Former Uber CEO Travis Kalanick Has Officially Gone From Paper Billionaire To Actual Billionaire

By on January 25, 2018 in ArticlesBillionaire News

After a huge investment deal with Japanese tech giant SoftBank, Uber co-founder and former CEO Travis Kalanick is now in possession of $1.4 billion dollars.  CASH. The payout comes from a $1.25 billion deal with Uber to buy 15 percent of the company from existing shareholders including Kalanick.

Kalanick had never sold shares of his company before the deal and was the only shareholding early employee never to do so during secondary offerings. He sold about one-third of his stake in the deal with SoftBank and received a $1.4 billion payout.

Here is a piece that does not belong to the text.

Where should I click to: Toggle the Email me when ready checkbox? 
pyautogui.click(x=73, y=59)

He still retains 70 percent of his stake equal to around 6 percent stake in the company.

A series of scandals shook up the company last June, forcing Kalanick to resign as CEO. Benchmark, Uber's largest venture investor, led the call for his resignation.

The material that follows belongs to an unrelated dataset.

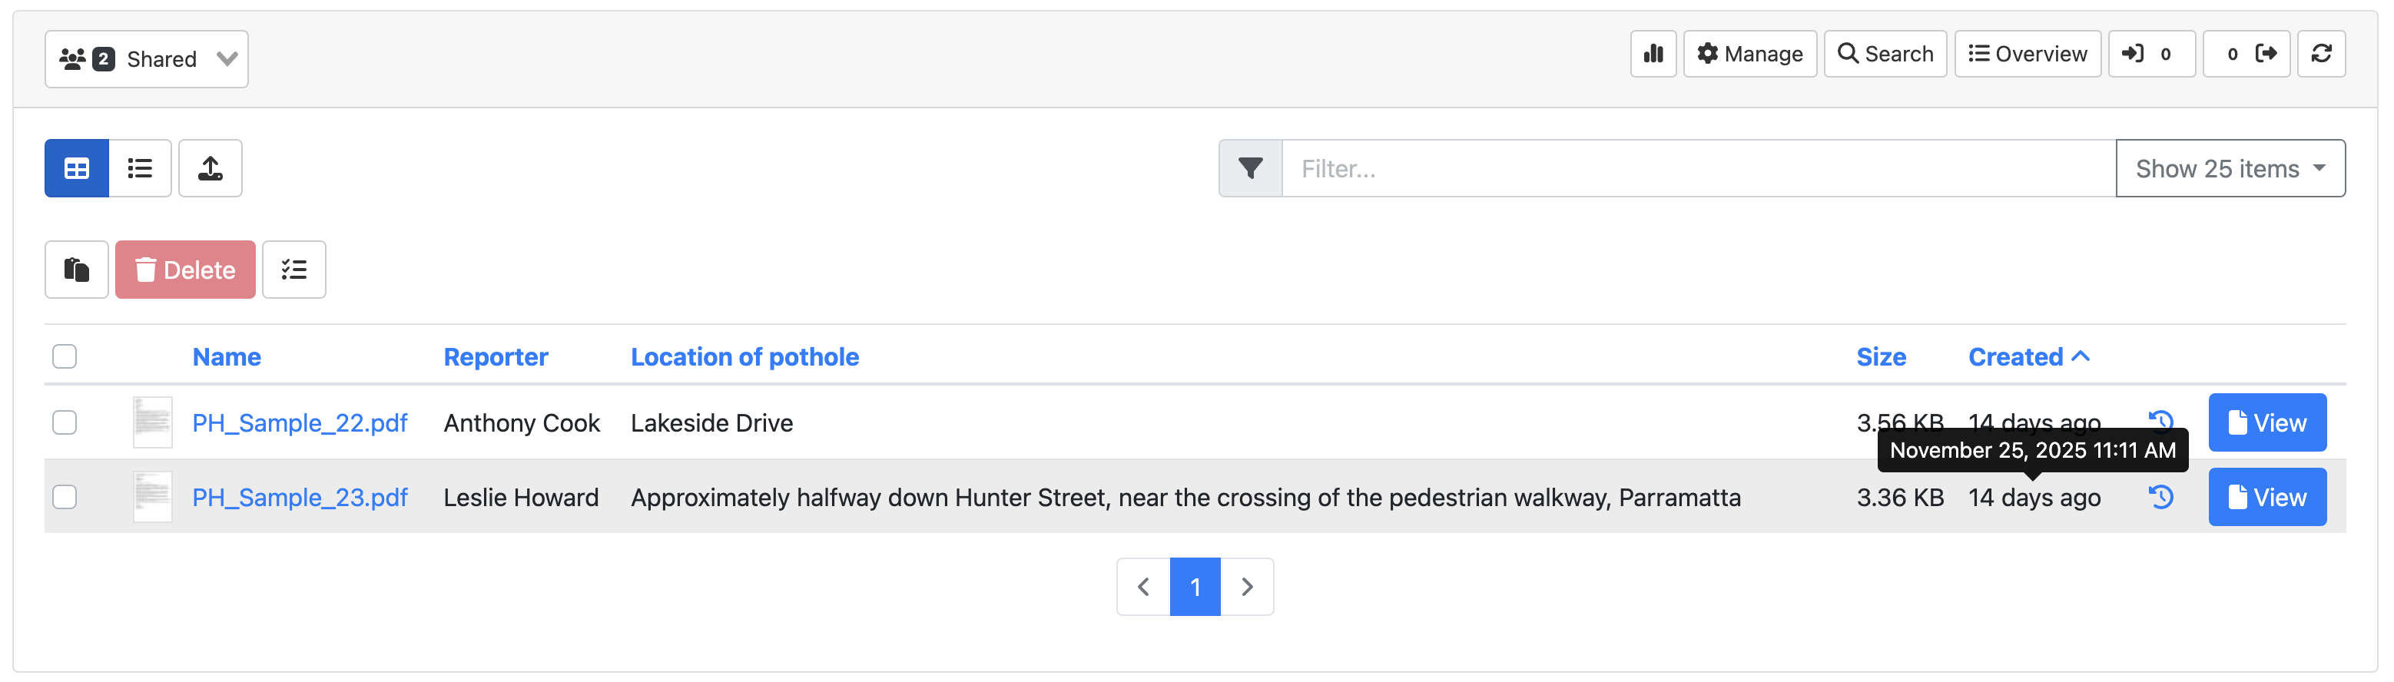
Task: Open the statistics bar chart icon
Action: pyautogui.click(x=1652, y=54)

Though Kalanick was a multimillionaire from the sale of his previous startup, Red Swoosh, his Uber resignation left him without much cash. Most of his wealth at the time was contained in Uber stocks and angel investments in other startups. Now that Kalanick is receiving an influx of money, he plans to donate a significant amount of it to a new charity. He has yet to announce what philanthropic focus his new charity will target.

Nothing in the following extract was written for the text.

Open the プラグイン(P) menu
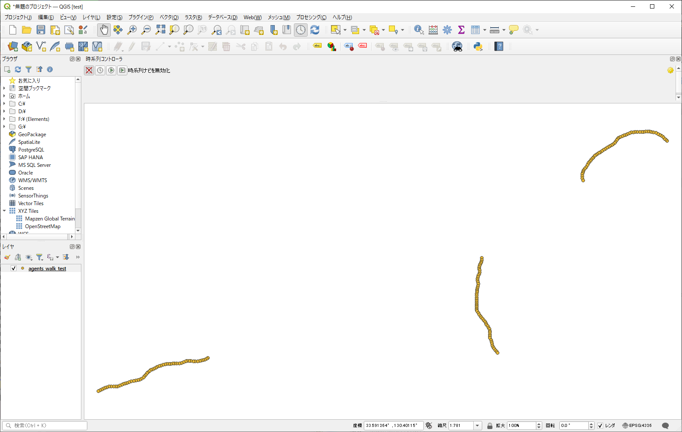682x432 pixels. [x=141, y=17]
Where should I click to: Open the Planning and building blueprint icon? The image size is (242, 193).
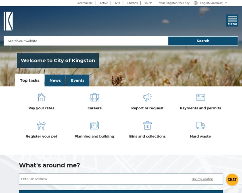point(94,125)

Uber will see a number of governance changes together with the close of the SoftBank deal, including an agreement from Benchmark to drop a lawsuit against Kalanick concerning his control over two board seats. Kalanick, who remains on the board, will retain control over those two seats and be able to recruit people for them. Under the new rules, the seats cannot be filled without a majority vote from the board.

SoftBank will also gain seats on what will become a 17 person board of directors. Early board members such as Kalanick and Benchmark will also lose super-voting rights for preferred shares. Kalanick is ready to lose some control of the board in exchange for the closing of the SoftBank deal, particularly because SoftBank had previously threatened to invest in top Uber competitor, Lyft, instead.

Uber promised SoftBank it plans to launch its initial public offering in 2019.